### Problem
Reproduce this listing from its first line through the line with "Task: Toggle the Plátce DPH switch", inclusive, leaving out all that follows.
====
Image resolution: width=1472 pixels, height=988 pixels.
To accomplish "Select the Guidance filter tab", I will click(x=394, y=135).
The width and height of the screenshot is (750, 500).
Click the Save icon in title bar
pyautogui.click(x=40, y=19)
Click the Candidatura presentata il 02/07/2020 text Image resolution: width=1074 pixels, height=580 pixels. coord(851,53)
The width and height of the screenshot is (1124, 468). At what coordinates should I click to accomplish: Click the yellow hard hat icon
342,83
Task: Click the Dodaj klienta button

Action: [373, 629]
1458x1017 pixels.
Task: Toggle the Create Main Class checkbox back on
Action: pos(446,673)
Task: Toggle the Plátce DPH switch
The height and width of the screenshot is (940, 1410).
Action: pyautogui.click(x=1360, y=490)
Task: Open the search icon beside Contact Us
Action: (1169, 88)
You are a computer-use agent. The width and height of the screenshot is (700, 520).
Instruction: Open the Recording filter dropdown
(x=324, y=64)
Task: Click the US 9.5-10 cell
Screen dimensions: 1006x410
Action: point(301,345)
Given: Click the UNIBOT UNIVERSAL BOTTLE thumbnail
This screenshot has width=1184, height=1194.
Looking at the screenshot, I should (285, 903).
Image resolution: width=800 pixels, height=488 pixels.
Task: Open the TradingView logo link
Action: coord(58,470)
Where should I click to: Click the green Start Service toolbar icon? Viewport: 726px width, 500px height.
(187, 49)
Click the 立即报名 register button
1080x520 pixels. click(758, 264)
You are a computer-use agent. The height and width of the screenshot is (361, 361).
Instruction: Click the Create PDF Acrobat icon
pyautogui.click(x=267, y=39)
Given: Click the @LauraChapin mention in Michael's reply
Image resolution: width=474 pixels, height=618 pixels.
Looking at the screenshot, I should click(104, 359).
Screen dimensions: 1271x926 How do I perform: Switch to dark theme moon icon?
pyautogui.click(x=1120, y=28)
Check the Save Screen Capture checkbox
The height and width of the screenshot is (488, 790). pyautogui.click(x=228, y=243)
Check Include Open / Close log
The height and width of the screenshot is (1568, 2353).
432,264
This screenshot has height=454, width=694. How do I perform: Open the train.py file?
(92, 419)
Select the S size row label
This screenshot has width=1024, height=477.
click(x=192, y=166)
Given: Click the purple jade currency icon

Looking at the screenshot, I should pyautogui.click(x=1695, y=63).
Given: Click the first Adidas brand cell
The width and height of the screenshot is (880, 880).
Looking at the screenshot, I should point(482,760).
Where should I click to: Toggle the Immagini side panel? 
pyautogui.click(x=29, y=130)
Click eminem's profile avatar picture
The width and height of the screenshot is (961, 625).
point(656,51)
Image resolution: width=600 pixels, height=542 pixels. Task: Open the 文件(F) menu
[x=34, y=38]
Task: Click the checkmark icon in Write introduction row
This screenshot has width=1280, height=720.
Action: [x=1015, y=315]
====
### Response to this task
Image resolution: width=1472 pixels, height=988 pixels.
To accomplish "Select the Guidance filter tab", I will click(x=394, y=135).
The width and height of the screenshot is (750, 500).
Click the Save icon in title bar
pyautogui.click(x=40, y=19)
Click the Candidatura presentata il 02/07/2020 text Image resolution: width=1074 pixels, height=580 pixels. coord(851,53)
The width and height of the screenshot is (1124, 468). At what coordinates should I click to accomplish: Click the yellow hard hat icon
342,83
Task: Click the Dodaj klienta button

Action: [373, 629]
1458x1017 pixels.
Task: Toggle the Create Main Class checkbox back on
Action: pos(446,673)
Task: Toggle the Plátce DPH switch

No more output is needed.